In Dec. 2013, Ocwen Financial Corp. (OCN) agreed to offer $2 billion in consumer relief and pay up to $127.3 million to settle CFPB investigation into its servicing practices.

Earlier in 2013, Castle & Cooke Mortgage received a consent order from the CFPB ordering the mortgage company to pay more than $9 million in restitution for consumers and $4 million in civil penalties for allegedly steering consumers into costlier mortgages.

But those weren’t the only companies to come under fire from the CFPB.

Earlier this year, the CFPB and the Maryland Attorney General took action against two of the top mega banksWells Fargo (WFC) and JPMorgan Chase (JPM), for an illegal marketing services kickback scheme they participated in with Genuine Title, a now-defunct title company.

As a result, Wells Fargo would be required to pay $24 million in civil penalties, JPMorgan would be required to pay $600,000 in civil penalties, along with $11.1 million in redress to consumers whose loans were involved in this scheme.

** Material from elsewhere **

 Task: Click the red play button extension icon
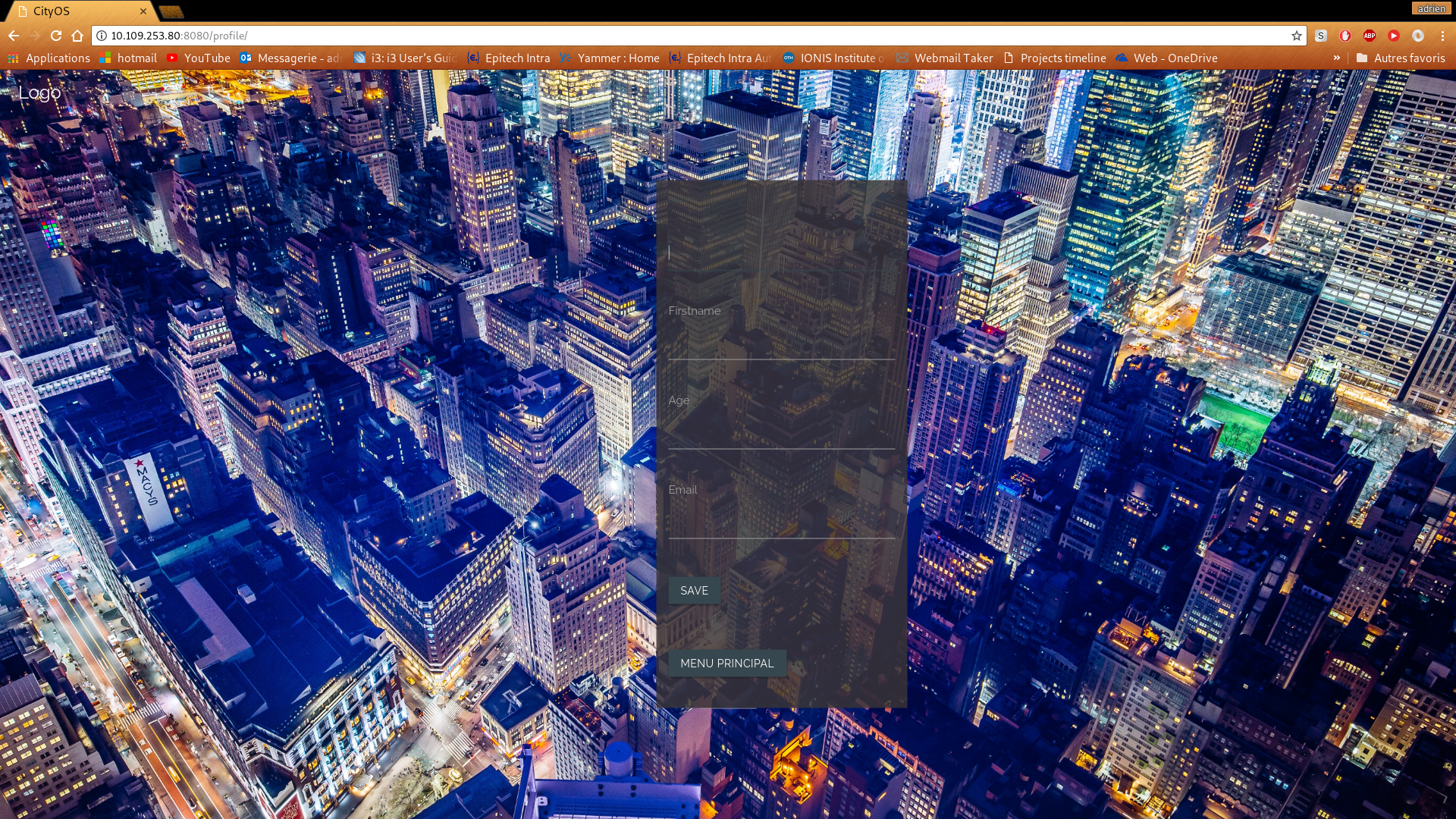coord(1394,36)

In April of this year, the CFPB and the Federal Trade Commission announced that the organizations are taking action against Green Tree Servicing, a subsidiary of Walter Investment Management Corp. (WAC), for “mistreating borrowers” who were attempting to save their homes from foreclosure.

As part of the agreement, Green Tree agreed to pay $48 million in restitution to victims, and a $15 million civil money penalty to the CFPB’s Civil Penalty Fund for its illegal actions, the CFPB said.

But those are just a few of the CFPB’s enforcement actions.

In fact, a search of “CFPB fine” on HousingWire returns 61 results.

In addition to being the enforcement agency that financial services’ companies now fear, the CFPB also is collecting information on borrowers, which has some concerned.

In Sept. 2014, HousingWire reviewed an open letter to the CFPB from George Mason University’s Mercatus Center about the CFPB’s open consumer-complaint narrative database, along with reviewing some other criticisms by HousingWire and outside critics.

The full text of the letter can be read here. Links to HousingWire stories on problems with the program in news articles and op-eds are here.

Despite those issues, the CFPB not only went ahead with its complaint database, it published 8,000 complaints against banks, lenders, and financial institutions in June.

The CFPB earned the ire of much of the mortgage industry with the protracted and convoluted implementation of the Know Before You Owe mortgage disclosure rule, also called the TILA-RESPA Integrated Disclosures rule.

The required loan documentation consists of two new forms: the Loan Estimate and the Closing Disclosure to ensure compliance.

These new forms consolidate the TILA-RESPA forms and are meant to give consumers more time to review the total costs of their mortgage. The Loan Estimate is due to consumers three days after they apply for a loan, and the Closing Disclosure is due to them three days before closing. 

The CFPB has changed the effected date of the TRID rule twice, in just the last few months.

The original implementation date was supposed to be Aug. 1, bureau first announced a proposal to delay the effective date of TRID until Oct. 1 in order to correct an administrative error that it discovered in meeting the requirements under federal law, which would have delayed the effective date of the rule by two weeks.

And on July 21, the CFPB finalized the implementation date, officially shifting it from the previously announced Oct. 1 to Oct. 3.

The inner workings at the CFPB have also come into question by the House Financial Services Oversight and Investigations Subcommittee, which recently held a hearing at which CFPB employees testified about discrimination and retaliation at the regulatory bureau.

The charge is that the CFPB has an abysmal track record of ongoing discrimination, retaliation and fostering an insensitive, toxic workplace — and that it's getting worse.

Despite all those alleged issues, the CFPB claims that it has secured $10.8 billion in consumer relief and received more than 650,000 complaints about financial products and services.

Click the image below to see more about the CFPB’s four years.

CFPB infographic

(Image courtesy of the CFPB)

It’s been an action-packed four years for the CFPB, and it’s a pretty safe bet that the next four will be more of the same.